The Himalayan region is particularly prone to earthquakes and this study will serve as an important benchmark for understanding where future earthquakes may occur, especially since the area has experienced high population growth over the past few decades.
The study assessed the presence of low frequency and high frequency waves over the three stages of the earthquake. High frequency waves cause more shaking, thereby posing the greatest risks for structural damages. Low frequency waves are less violent and less damaging to buildings and infrastructure.
“The Nepal earthquake is a warning sign that the region is of high seismic risk, and each earthquake behaves differently. Some earthquakes jump from one fault line to another, whereas the Nepal quake apparently occurred on the same fault line in three different stages, moving eastward,” said Scripps geophysicist Peter Shearer, “Using this research, we can better understand and identify areas of high seismic hazard in the region.”
One of the first peer-reviewed studies on the April 2015 earthquake in Nepal, “Detailed rupture imaging of the 25 April 2015 Nepal earthquake using teleseismic P waves” appears in the July 1 issue of the American Geophysical Union (AGU) Geophysical Research Letters.
Using the Global Seismic Network (GSN), Shearer and Scripps graduate student Wenyuan Fan were able to unravel the complex evolution of fault slips during this earthquake. The study concludes that the rupture traveled mostly eastward and occurred in three distinct stages; Stage 1 was weak and slow; Stage 2 was near Kathmandu and had the greatest slip but was relatively deficient in high-frequency radiation; and Stage 3 was relatively slow as well. Overall, this earthquake was more complicated, with multi-stage movements on multiple faults, than smooth models of continuous rupture on a single fault plane.
“Using the GSN instead of regional array data really enhanced the spatial resolution of the back-projection images and helped us see that frequency-dependent rupture was one of the main features of this earthquake,” said Fan. “Stage 2 was high-frequency-deficient and occurred closest to Kathmandu, which was probably why ground shaking was less severer than expected for such a high-magnitude earthquake.”

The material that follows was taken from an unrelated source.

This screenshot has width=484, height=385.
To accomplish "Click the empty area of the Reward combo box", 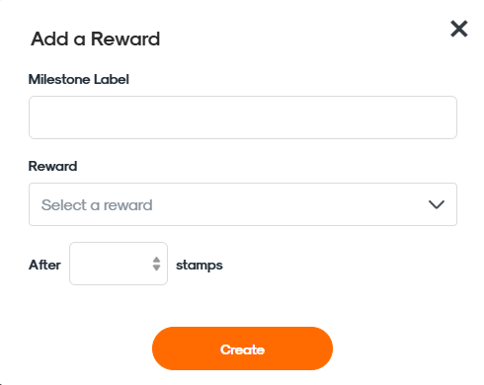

The Global Seismic Network provides high-quality broadband digital seismic data for monitoring earthquakes and learning about Earth structure. A precursor to this network was initiated by Scripps researchers in the 1960s and is still in use today. Scripps currently operates one-third of the 153 global seismometers of the GSN. Fan and Shearer used the GSN data because they are open-source (available to anyone), have good coverage of the Nepal region, and have a long history of reliable recordings.
“In general, understanding large earthquakes will inform our ability to forecast the nature of future earthquakes,” said Shearer.
Shearer and Fan hope to use the same methodology to study other large, global earthquakes from the past decade to provide a broader picture of earthquake behavior and help in predicting ground shaking for future events.
The study was funded by the National Science Foundation (Grant EAR -111111).